PROBLEM STATEMENT - Beginning with the first line, copy out each line of the material until the line containing "Task: Open AVG" has been copied as well.

INFORMATION SHOWN -
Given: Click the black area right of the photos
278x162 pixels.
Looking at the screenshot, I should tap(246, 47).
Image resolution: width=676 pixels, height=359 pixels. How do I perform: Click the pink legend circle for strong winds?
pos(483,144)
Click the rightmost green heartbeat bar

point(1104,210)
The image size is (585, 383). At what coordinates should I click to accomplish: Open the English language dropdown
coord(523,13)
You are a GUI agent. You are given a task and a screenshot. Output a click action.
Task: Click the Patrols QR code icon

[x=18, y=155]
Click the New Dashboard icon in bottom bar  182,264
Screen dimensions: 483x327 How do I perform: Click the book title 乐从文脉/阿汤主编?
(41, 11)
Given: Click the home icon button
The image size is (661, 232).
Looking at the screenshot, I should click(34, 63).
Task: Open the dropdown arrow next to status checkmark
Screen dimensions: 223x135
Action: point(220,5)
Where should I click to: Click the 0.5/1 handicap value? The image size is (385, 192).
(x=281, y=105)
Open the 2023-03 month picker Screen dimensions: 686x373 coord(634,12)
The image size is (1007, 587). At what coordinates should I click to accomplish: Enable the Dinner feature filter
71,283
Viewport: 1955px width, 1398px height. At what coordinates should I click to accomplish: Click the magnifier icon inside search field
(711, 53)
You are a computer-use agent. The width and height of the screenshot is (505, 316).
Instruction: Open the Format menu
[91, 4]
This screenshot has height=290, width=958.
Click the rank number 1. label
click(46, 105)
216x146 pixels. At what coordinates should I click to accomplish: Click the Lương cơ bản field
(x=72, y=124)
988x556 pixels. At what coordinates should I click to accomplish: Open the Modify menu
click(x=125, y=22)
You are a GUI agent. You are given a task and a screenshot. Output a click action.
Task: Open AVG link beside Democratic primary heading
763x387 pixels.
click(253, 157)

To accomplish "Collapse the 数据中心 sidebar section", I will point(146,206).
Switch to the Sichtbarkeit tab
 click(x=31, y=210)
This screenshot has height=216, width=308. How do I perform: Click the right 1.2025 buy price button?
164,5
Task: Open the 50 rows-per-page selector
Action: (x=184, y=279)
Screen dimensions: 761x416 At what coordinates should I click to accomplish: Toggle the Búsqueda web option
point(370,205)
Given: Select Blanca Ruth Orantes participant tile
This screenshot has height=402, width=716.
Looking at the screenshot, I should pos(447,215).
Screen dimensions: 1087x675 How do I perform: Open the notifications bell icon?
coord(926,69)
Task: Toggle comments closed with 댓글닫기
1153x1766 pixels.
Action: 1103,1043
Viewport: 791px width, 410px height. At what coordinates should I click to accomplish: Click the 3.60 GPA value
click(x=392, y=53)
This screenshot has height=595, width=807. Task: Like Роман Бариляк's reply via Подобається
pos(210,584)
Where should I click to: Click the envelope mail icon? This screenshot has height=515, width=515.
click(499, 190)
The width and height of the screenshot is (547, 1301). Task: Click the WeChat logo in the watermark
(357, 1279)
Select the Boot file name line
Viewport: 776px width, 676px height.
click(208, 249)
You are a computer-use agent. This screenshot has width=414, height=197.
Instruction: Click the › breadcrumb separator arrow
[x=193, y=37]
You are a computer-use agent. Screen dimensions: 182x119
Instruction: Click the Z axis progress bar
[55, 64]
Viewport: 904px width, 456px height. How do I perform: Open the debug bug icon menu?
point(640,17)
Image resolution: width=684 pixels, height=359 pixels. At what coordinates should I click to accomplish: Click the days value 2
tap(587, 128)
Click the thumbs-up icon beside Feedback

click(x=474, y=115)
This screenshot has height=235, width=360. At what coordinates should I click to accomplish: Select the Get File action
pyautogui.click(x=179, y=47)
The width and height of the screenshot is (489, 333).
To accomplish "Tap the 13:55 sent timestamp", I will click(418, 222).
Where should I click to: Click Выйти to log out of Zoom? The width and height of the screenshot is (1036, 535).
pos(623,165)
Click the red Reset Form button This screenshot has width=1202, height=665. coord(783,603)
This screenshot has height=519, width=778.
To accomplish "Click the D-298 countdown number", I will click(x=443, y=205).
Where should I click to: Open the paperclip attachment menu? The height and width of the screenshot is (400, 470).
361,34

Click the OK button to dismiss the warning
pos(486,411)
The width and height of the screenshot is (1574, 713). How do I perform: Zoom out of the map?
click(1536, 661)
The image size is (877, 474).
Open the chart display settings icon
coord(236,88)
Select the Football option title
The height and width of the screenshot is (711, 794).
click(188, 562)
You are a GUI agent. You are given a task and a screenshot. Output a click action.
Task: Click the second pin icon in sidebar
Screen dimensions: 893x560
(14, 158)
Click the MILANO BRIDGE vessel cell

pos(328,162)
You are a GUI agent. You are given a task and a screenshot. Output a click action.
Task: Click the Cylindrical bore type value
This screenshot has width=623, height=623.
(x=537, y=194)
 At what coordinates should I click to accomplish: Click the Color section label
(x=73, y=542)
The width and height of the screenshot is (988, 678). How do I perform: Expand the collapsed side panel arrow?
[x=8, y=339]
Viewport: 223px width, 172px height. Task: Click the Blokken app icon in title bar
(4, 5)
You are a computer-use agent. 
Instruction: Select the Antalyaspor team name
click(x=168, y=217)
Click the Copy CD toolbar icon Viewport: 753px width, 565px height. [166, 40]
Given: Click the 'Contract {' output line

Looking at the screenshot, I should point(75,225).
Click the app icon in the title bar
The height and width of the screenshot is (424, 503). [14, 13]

WRITTEN SOLUTION -
Given: Click the black area right of the photos
278x162 pixels.
Looking at the screenshot, I should tap(246, 47).
Image resolution: width=676 pixels, height=359 pixels. How do I perform: Click the pink legend circle for strong winds?
pos(483,144)
Click the rightmost green heartbeat bar

point(1104,210)
The image size is (585, 383). At what coordinates should I click to accomplish: Open the English language dropdown
coord(523,13)
You are a GUI agent. You are given a task and a screenshot. Output a click action.
Task: Click the Patrols QR code icon

[x=18, y=155]
Click the New Dashboard icon in bottom bar  182,264
Screen dimensions: 483x327 How do I perform: Click the book title 乐从文脉/阿汤主编?
(41, 11)
Given: Click the home icon button
The image size is (661, 232).
Looking at the screenshot, I should click(34, 63).
Task: Open the dropdown arrow next to status checkmark
Screen dimensions: 223x135
Action: point(220,5)
Where should I click to: Click the 0.5/1 handicap value? The image size is (385, 192).
(x=281, y=105)
Open the 2023-03 month picker Screen dimensions: 686x373 coord(634,12)
The image size is (1007, 587). At what coordinates should I click to accomplish: Enable the Dinner feature filter
71,283
Viewport: 1955px width, 1398px height. At what coordinates should I click to accomplish: Click the magnifier icon inside search field
(711, 53)
You are a computer-use agent. The width and height of the screenshot is (505, 316).
Instruction: Open the Format menu
[91, 4]
This screenshot has height=290, width=958.
Click the rank number 1. label
click(46, 105)
216x146 pixels. At what coordinates should I click to accomplish: Click the Lương cơ bản field
(x=72, y=124)
988x556 pixels. At what coordinates should I click to accomplish: Open the Modify menu
click(x=125, y=22)
You are a GUI agent. You are given a task and a screenshot. Output a click action.
Task: Open AVG link beside Democratic primary heading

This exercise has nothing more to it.